- WORK TO COMPLETE
Copy out all the lines of the data that hold the word "agent".

(Recorded data)

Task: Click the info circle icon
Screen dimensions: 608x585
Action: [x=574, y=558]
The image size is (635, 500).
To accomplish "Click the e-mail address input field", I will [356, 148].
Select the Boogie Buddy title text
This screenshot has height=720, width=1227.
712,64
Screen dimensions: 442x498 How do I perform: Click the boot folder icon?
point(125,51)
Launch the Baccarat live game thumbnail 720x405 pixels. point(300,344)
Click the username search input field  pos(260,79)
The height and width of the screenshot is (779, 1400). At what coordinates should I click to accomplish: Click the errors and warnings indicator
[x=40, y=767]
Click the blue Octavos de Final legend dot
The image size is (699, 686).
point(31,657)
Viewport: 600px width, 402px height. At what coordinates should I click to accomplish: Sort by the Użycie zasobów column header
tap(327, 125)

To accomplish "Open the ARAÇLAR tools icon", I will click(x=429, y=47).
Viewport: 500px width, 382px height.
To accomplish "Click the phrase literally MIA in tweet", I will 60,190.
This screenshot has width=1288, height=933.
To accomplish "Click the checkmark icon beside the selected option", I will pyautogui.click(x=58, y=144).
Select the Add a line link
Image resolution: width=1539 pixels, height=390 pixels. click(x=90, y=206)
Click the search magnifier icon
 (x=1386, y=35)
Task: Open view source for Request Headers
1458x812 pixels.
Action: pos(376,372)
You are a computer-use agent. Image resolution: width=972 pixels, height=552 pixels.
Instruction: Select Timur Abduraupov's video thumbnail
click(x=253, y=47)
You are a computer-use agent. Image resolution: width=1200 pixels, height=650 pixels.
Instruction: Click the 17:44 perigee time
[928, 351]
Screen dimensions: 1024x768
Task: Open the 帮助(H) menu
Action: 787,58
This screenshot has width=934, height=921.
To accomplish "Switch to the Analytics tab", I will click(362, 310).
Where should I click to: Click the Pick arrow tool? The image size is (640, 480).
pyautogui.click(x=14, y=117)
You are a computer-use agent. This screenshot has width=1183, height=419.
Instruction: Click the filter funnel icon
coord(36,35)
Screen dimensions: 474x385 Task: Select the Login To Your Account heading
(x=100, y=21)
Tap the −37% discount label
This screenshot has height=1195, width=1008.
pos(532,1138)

- ANSWER TO THE EXERCISE
You are a computer-use agent. Image resolution: width=972 pixels, height=552 pixels.
You are a computer-use agent. Image resolution: width=1200 pixels, height=650 pixels.
You are a computer-use agent. This screenshot has width=1183, height=419.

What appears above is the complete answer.